▸ **TASK DETAILS**
Rescale the lines from the one containing "Open the 2 branches tab" through the last line, inclusive. Reproduce them in full, requests included, but multiply every coordinate in the answers by 0.25 and round to whole numbers, with halves rounded up.

Records
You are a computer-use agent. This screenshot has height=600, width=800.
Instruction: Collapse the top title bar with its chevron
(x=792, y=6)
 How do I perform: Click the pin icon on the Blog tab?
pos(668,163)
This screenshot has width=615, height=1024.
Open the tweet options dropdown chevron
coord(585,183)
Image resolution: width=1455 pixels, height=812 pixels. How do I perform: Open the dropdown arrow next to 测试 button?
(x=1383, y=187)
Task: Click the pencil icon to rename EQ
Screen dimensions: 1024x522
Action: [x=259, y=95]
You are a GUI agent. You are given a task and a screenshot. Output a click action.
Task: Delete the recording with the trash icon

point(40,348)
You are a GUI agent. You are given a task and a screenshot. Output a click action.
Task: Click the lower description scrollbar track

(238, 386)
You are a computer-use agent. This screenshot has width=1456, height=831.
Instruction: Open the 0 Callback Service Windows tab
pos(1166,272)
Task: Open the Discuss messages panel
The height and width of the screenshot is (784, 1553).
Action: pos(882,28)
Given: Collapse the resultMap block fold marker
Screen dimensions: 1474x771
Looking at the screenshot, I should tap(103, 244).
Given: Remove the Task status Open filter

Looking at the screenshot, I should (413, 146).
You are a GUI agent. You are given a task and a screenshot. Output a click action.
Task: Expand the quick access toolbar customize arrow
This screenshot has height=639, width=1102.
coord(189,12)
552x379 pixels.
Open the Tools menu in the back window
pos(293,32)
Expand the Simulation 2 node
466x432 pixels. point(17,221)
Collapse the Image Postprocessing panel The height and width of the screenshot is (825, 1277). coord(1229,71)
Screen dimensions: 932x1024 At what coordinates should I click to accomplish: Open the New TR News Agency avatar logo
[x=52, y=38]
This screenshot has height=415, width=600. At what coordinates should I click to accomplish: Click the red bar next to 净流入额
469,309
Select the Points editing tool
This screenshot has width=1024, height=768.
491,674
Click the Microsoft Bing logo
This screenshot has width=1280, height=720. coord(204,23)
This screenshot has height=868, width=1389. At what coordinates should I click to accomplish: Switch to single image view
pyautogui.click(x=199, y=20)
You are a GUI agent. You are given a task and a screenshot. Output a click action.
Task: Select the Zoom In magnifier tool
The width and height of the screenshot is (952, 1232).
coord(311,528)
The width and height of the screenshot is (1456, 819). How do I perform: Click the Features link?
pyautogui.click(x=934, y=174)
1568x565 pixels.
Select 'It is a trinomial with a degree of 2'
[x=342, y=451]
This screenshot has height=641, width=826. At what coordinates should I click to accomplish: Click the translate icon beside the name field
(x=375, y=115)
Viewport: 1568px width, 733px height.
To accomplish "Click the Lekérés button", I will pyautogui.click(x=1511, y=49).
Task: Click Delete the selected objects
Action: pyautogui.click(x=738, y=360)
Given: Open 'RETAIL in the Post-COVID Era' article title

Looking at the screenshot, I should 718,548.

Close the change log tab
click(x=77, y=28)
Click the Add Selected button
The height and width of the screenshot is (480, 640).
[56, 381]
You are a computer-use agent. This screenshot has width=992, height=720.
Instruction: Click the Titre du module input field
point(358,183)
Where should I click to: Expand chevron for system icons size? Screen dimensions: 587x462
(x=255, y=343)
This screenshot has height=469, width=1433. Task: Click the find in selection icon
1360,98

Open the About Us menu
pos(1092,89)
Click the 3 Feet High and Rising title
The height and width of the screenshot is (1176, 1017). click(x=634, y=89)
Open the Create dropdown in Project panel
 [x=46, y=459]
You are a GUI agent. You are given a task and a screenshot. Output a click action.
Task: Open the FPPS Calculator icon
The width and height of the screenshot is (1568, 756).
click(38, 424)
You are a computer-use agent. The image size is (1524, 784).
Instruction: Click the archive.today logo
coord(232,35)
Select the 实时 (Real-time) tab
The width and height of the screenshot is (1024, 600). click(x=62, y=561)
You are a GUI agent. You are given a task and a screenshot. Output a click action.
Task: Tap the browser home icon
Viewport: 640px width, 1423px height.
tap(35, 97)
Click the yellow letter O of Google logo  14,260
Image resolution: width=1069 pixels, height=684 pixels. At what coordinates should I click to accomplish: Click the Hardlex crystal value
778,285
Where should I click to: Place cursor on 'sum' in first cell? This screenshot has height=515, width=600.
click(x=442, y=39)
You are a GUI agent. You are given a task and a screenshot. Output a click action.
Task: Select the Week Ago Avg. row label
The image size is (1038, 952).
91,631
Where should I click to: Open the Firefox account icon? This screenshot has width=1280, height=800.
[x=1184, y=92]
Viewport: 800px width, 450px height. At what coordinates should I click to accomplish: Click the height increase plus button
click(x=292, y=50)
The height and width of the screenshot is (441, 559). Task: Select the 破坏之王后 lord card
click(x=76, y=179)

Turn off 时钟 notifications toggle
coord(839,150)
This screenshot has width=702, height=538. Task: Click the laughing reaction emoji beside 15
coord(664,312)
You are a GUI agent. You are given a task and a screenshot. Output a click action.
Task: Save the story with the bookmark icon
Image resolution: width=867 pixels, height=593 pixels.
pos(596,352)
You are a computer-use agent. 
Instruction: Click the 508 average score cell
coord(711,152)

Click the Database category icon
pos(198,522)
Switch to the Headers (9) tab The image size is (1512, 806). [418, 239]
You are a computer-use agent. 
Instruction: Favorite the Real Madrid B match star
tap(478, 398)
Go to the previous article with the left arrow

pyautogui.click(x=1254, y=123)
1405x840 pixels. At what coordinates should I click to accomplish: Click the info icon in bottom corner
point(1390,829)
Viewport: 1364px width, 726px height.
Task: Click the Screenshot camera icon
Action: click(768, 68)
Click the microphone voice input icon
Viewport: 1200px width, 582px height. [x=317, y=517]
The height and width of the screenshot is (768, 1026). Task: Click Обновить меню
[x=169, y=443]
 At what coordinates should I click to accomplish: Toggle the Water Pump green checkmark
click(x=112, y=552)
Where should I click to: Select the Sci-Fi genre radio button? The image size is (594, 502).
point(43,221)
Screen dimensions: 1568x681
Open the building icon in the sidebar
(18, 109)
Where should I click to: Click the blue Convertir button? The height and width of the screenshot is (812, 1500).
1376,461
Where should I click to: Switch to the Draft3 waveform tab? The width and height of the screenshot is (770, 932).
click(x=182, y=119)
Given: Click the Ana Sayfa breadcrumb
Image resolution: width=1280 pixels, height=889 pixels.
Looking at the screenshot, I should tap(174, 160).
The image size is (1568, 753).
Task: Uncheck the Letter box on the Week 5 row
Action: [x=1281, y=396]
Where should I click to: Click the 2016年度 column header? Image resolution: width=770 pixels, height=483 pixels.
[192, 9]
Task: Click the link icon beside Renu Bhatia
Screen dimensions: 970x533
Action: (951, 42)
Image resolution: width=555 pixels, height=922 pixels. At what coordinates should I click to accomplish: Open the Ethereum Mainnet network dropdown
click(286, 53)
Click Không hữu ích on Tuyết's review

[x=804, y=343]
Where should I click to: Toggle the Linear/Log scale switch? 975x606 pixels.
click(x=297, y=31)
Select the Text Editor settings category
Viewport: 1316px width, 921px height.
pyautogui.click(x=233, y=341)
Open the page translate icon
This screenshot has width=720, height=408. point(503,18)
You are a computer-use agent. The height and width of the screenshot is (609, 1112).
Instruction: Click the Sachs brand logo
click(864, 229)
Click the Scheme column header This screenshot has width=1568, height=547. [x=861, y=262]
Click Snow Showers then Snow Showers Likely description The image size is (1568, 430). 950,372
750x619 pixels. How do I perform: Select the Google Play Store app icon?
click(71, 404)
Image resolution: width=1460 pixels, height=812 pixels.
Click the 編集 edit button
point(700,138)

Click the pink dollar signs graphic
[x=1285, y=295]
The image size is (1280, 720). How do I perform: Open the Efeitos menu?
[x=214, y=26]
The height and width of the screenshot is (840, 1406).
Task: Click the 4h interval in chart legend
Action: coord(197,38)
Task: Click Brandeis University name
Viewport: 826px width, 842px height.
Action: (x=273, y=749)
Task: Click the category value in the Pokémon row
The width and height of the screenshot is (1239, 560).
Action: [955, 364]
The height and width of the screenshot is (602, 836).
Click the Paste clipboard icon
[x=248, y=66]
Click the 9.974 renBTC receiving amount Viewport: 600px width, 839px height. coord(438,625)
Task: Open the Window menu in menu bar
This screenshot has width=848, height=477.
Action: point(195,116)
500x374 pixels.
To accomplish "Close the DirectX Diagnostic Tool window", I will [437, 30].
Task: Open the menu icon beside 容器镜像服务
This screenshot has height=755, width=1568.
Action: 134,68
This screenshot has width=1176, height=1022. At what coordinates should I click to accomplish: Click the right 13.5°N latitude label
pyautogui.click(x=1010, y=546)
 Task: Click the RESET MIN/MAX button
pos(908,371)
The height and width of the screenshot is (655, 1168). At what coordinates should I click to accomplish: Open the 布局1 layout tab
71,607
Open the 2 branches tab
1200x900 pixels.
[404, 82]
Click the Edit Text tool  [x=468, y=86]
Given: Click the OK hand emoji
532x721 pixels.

▸ **WRITTEN SOLUTION**
Open the 2 branches tab
1200x900 pixels.
[101, 21]
Click the Edit Text tool  [x=117, y=22]
Given: Click the OK hand emoji
532x721 pixels.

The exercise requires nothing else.